Data excerpts =
━━━━

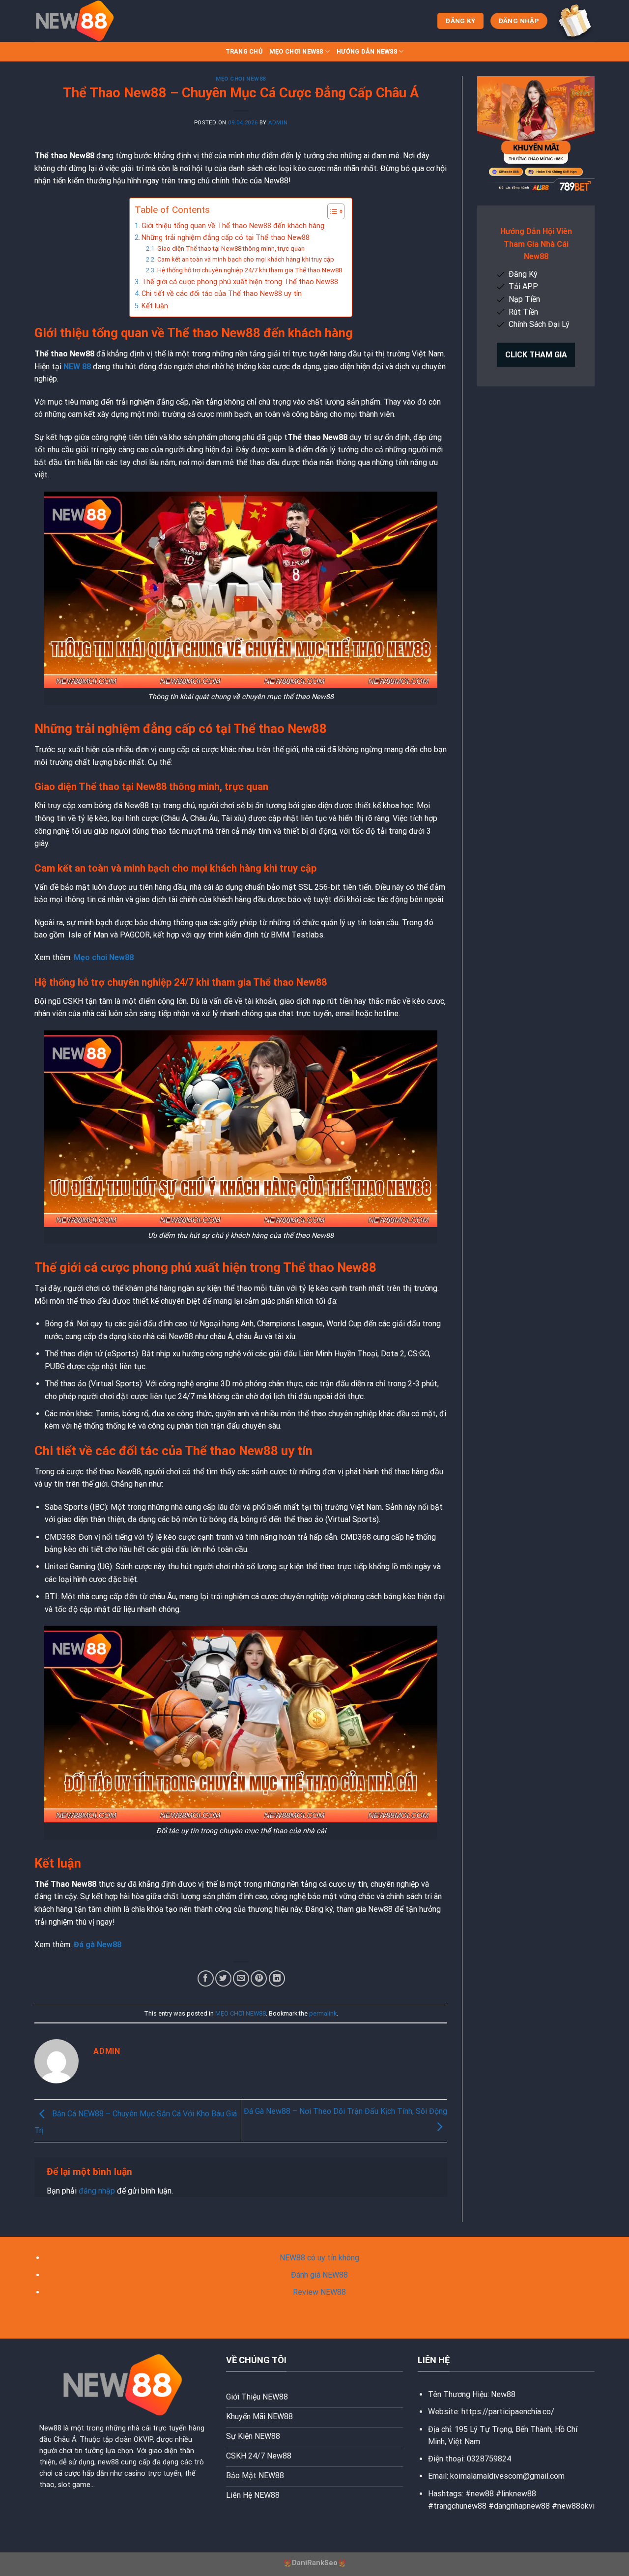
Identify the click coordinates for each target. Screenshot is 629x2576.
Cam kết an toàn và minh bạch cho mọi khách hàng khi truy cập (245, 259)
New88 (503, 2394)
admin (277, 122)
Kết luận (155, 306)
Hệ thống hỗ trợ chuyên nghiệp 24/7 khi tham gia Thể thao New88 (249, 270)
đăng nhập (97, 2190)
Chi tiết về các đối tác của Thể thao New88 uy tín (222, 294)
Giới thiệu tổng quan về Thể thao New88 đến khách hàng (233, 226)
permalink (323, 2013)
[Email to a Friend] (241, 1978)
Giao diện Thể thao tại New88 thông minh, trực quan (231, 248)
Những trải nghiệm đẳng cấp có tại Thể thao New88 (226, 238)
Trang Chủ (244, 51)
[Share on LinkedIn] (277, 1978)
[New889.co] (83, 21)
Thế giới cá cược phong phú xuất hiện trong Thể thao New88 (240, 282)
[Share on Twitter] (223, 1978)
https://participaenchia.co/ (507, 2411)
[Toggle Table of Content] (331, 211)
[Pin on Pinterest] (259, 1978)
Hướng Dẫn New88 (367, 51)
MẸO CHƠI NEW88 (296, 51)
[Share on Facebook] (206, 1978)
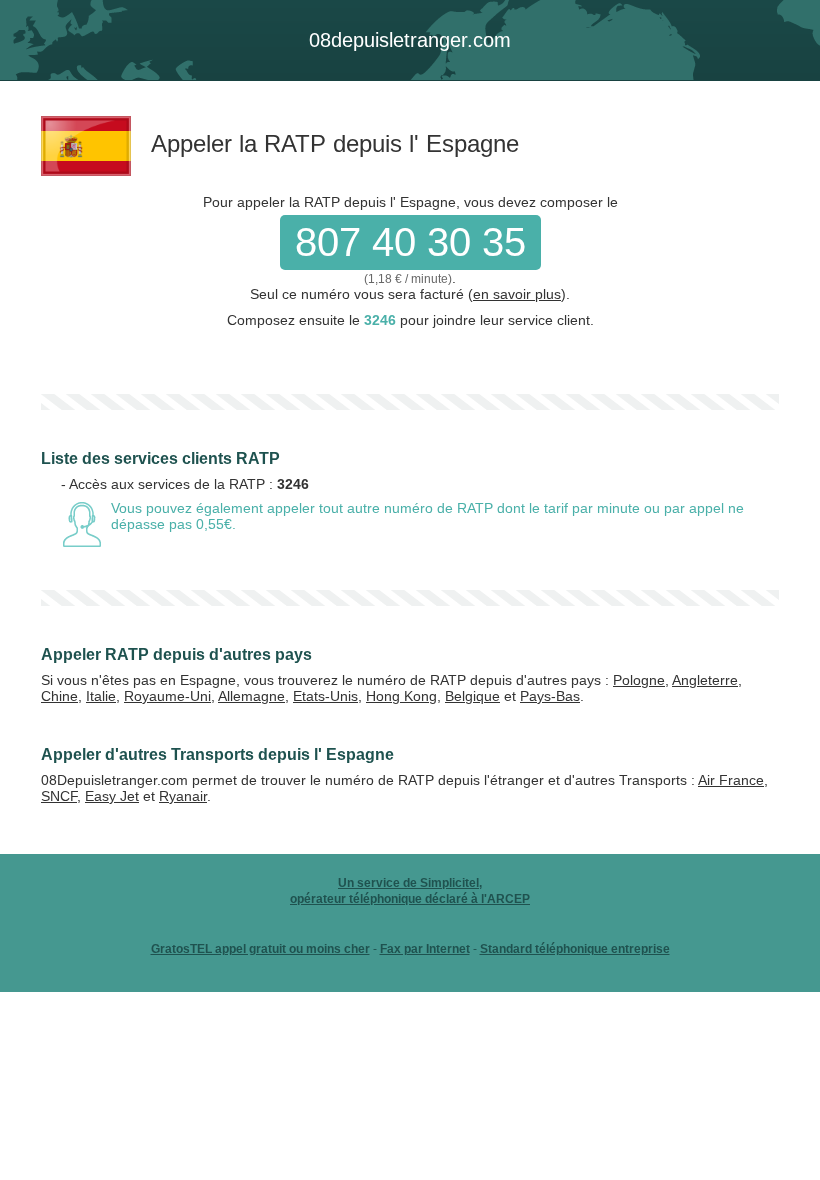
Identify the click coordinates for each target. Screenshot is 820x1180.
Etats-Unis (325, 696)
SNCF (59, 796)
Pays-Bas (550, 696)
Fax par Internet (425, 949)
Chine (59, 696)
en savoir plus (517, 294)
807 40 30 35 (410, 242)
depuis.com (410, 40)
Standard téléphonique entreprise (575, 949)
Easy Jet (112, 796)
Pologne (639, 680)
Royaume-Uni (167, 696)
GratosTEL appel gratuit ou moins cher (260, 949)
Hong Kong (401, 696)
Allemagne (251, 696)
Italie (101, 696)
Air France (731, 780)
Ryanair (183, 796)
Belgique (472, 696)
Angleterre (705, 680)
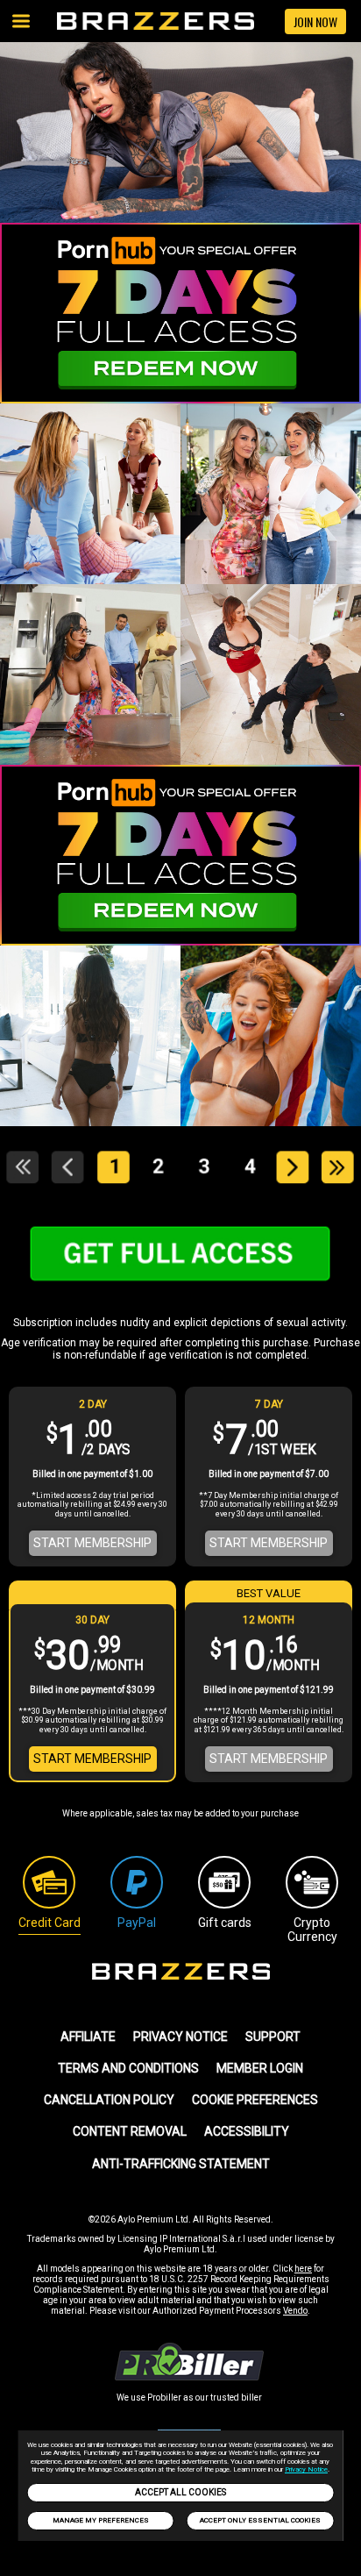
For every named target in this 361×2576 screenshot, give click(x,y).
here (303, 2268)
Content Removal (130, 2131)
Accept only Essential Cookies (260, 2520)
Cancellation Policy (109, 2100)
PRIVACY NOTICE (180, 2037)
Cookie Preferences (255, 2100)
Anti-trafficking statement (181, 2164)
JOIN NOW (315, 21)
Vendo (295, 2311)
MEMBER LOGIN (259, 2068)
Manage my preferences (101, 2520)
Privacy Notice (306, 2469)
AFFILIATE (88, 2037)
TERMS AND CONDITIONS (128, 2068)
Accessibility (246, 2131)
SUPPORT (273, 2037)
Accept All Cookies (180, 2492)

━━━━

What you should do = Omit every picture, then repeat the remaining data exactly as it appears above.

Exercise answer =
Identify the click coordinates for each target. Screenshot is 629x2576.
Cam kết an toàn và minh bạch cho mọi khách hàng khi truy cập (245, 259)
New88 (503, 2394)
admin (277, 122)
Kết luận (155, 306)
Hệ thống hỗ trợ chuyên nghiệp 24/7 khi tham gia Thể thao New88 (249, 270)
đăng nhập (97, 2190)
Chi tiết về các đối tác của Thể thao New88 uy tín (222, 294)
Giới thiệu tổng quan về Thể thao New88 đến khách hàng (233, 226)
permalink (323, 2013)
[Email to a Friend] (241, 1978)
Giao diện Thể thao tại New88 thông minh, trực quan (231, 248)
Những trải nghiệm đẳng cấp có tại Thể thao New88 (226, 238)
Trang Chủ (244, 51)
[Share on LinkedIn] (277, 1978)
[New889.co] (83, 21)
Thế giới cá cược phong phú xuất hiện trong Thể thao New88 (240, 282)
[Share on Twitter] (223, 1978)
https://participaenchia.co/ (507, 2411)
[Toggle Table of Content] (331, 211)
[Pin on Pinterest] (259, 1978)
Hướng Dẫn New88 (367, 51)
MẸO CHƠI NEW88 (296, 51)
[Share on Facebook] (206, 1978)
Identify the click coordinates for each target. Screenshot is 820x1180.
Etats-Unis (325, 696)
SNCF (59, 796)
Pays-Bas (550, 696)
Fax par Internet (425, 949)
Chine (59, 696)
en savoir plus (517, 294)
807 40 30 35 (410, 242)
depuis.com (410, 40)
Standard téléphonique entreprise (575, 949)
Easy Jet (112, 796)
Pologne (639, 680)
Royaume-Uni (167, 696)
GratosTEL appel gratuit ou moins cher (260, 949)
Hong Kong (401, 696)
Allemagne (251, 696)
Italie (101, 696)
Air France (731, 780)
Ryanair (183, 796)
Belgique (472, 696)
Angleterre (705, 680)
For every named target in this 361×2576 screenshot, give click(x,y).
here (303, 2268)
Content Removal (130, 2131)
Accept only Essential Cookies (260, 2520)
Cancellation Policy (109, 2100)
PRIVACY NOTICE (180, 2037)
Cookie Preferences (255, 2100)
Anti-trafficking statement (181, 2164)
JOIN NOW (315, 21)
Vendo (295, 2311)
MEMBER LOGIN (259, 2068)
Manage my preferences (101, 2520)
Privacy Notice (306, 2469)
AFFILIATE (88, 2037)
TERMS AND CONDITIONS (128, 2068)
Accessibility (246, 2131)
SUPPORT (273, 2037)
Accept All Cookies (180, 2492)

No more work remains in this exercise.